PROBLEM TO SOLVE
Without leaving anything out, print every line of the data.

** Opening RECORDED INFORMATION block **

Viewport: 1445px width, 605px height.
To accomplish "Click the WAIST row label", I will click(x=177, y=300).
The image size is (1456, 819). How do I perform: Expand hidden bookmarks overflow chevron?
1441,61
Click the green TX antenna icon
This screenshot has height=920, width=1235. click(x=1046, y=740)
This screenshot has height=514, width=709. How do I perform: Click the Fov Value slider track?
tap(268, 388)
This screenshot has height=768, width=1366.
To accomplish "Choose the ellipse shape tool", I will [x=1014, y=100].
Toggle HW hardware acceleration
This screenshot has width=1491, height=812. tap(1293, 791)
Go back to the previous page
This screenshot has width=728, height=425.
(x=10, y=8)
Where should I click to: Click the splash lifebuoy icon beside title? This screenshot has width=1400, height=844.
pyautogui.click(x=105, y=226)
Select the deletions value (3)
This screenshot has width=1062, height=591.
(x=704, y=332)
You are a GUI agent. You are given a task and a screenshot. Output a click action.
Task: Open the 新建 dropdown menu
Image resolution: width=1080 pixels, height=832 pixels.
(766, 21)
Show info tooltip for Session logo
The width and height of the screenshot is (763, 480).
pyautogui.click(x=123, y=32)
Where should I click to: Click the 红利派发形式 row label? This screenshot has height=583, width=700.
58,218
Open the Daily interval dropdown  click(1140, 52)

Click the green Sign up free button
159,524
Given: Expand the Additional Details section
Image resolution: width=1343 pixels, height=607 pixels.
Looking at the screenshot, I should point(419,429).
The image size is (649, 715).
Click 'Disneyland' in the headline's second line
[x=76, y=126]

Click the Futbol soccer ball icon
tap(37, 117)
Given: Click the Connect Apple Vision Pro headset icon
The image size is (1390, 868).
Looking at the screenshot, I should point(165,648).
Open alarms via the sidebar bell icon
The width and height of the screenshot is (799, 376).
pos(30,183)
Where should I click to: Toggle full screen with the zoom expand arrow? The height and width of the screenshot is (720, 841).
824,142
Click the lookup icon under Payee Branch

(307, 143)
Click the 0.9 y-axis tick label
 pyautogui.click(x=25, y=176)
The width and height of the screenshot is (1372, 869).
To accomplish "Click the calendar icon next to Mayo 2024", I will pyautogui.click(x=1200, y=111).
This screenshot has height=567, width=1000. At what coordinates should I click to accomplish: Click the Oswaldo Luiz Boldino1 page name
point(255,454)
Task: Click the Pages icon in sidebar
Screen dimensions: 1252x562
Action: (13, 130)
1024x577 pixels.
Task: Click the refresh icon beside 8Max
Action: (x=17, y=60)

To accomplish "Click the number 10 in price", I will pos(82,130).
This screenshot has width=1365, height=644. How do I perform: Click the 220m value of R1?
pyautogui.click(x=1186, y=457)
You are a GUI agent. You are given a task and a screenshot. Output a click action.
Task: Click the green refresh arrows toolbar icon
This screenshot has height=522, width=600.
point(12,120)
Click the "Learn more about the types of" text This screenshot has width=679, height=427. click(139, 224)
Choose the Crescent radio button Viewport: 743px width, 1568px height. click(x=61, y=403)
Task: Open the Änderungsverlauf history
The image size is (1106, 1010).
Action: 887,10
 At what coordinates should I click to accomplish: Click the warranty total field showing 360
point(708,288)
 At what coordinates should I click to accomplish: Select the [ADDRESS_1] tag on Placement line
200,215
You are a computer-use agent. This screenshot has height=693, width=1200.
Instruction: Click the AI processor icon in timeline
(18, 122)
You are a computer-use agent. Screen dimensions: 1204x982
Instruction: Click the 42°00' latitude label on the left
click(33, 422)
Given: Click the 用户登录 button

** Closing RECORDED INFORMATION block **

FINAL ANSWER
Viewport: 1445px width, 605px height.
To accomplish "Click the WAIST row label", I will click(x=177, y=300).
The image size is (1456, 819). How do I perform: Expand hidden bookmarks overflow chevron?
1441,61
Click the green TX antenna icon
This screenshot has height=920, width=1235. click(x=1046, y=740)
This screenshot has height=514, width=709. How do I perform: Click the Fov Value slider track?
tap(268, 388)
This screenshot has height=768, width=1366.
To accomplish "Choose the ellipse shape tool", I will [x=1014, y=100].
Toggle HW hardware acceleration
This screenshot has width=1491, height=812. tap(1293, 791)
Go back to the previous page
This screenshot has width=728, height=425.
(x=10, y=8)
Where should I click to: Click the splash lifebuoy icon beside title? This screenshot has width=1400, height=844.
pyautogui.click(x=105, y=226)
Select the deletions value (3)
This screenshot has width=1062, height=591.
(x=704, y=332)
You are a GUI agent. You are given a task and a screenshot. Output a click action.
Task: Open the 新建 dropdown menu
Image resolution: width=1080 pixels, height=832 pixels.
(766, 21)
Show info tooltip for Session logo
The width and height of the screenshot is (763, 480).
pyautogui.click(x=123, y=32)
Where should I click to: Click the 红利派发形式 row label? This screenshot has height=583, width=700.
58,218
Open the Daily interval dropdown  click(1140, 52)

Click the green Sign up free button
159,524
Given: Expand the Additional Details section
Image resolution: width=1343 pixels, height=607 pixels.
Looking at the screenshot, I should point(419,429).
The image size is (649, 715).
Click 'Disneyland' in the headline's second line
[x=76, y=126]

Click the Futbol soccer ball icon
tap(37, 117)
Given: Click the Connect Apple Vision Pro headset icon
The image size is (1390, 868).
Looking at the screenshot, I should point(165,648).
Open alarms via the sidebar bell icon
The width and height of the screenshot is (799, 376).
pos(30,183)
Where should I click to: Toggle full screen with the zoom expand arrow? The height and width of the screenshot is (720, 841).
824,142
Click the lookup icon under Payee Branch

(307, 143)
Click the 0.9 y-axis tick label
 pyautogui.click(x=25, y=176)
The width and height of the screenshot is (1372, 869).
To accomplish "Click the calendar icon next to Mayo 2024", I will pyautogui.click(x=1200, y=111).
This screenshot has height=567, width=1000. At what coordinates should I click to accomplish: Click the Oswaldo Luiz Boldino1 page name
point(255,454)
Task: Click the Pages icon in sidebar
Screen dimensions: 1252x562
Action: (13, 130)
1024x577 pixels.
Task: Click the refresh icon beside 8Max
Action: (x=17, y=60)

To accomplish "Click the number 10 in price", I will pos(82,130).
This screenshot has width=1365, height=644. How do I perform: Click the 220m value of R1?
pyautogui.click(x=1186, y=457)
You are a GUI agent. You are given a task and a screenshot. Output a click action.
Task: Click the green refresh arrows toolbar icon
This screenshot has height=522, width=600.
point(12,120)
Click the "Learn more about the types of" text This screenshot has width=679, height=427. click(139, 224)
Choose the Crescent radio button Viewport: 743px width, 1568px height. click(x=61, y=403)
Task: Open the Änderungsverlauf history
The image size is (1106, 1010).
Action: 887,10
 At what coordinates should I click to accomplish: Click the warranty total field showing 360
point(708,288)
 At what coordinates should I click to accomplish: Select the [ADDRESS_1] tag on Placement line
200,215
You are a computer-use agent. This screenshot has height=693, width=1200.
Instruction: Click the AI processor icon in timeline
(18, 122)
You are a computer-use agent. Screen dimensions: 1204x982
Instruction: Click the 42°00' latitude label on the left
click(33, 422)
Given: Click the 用户登录 button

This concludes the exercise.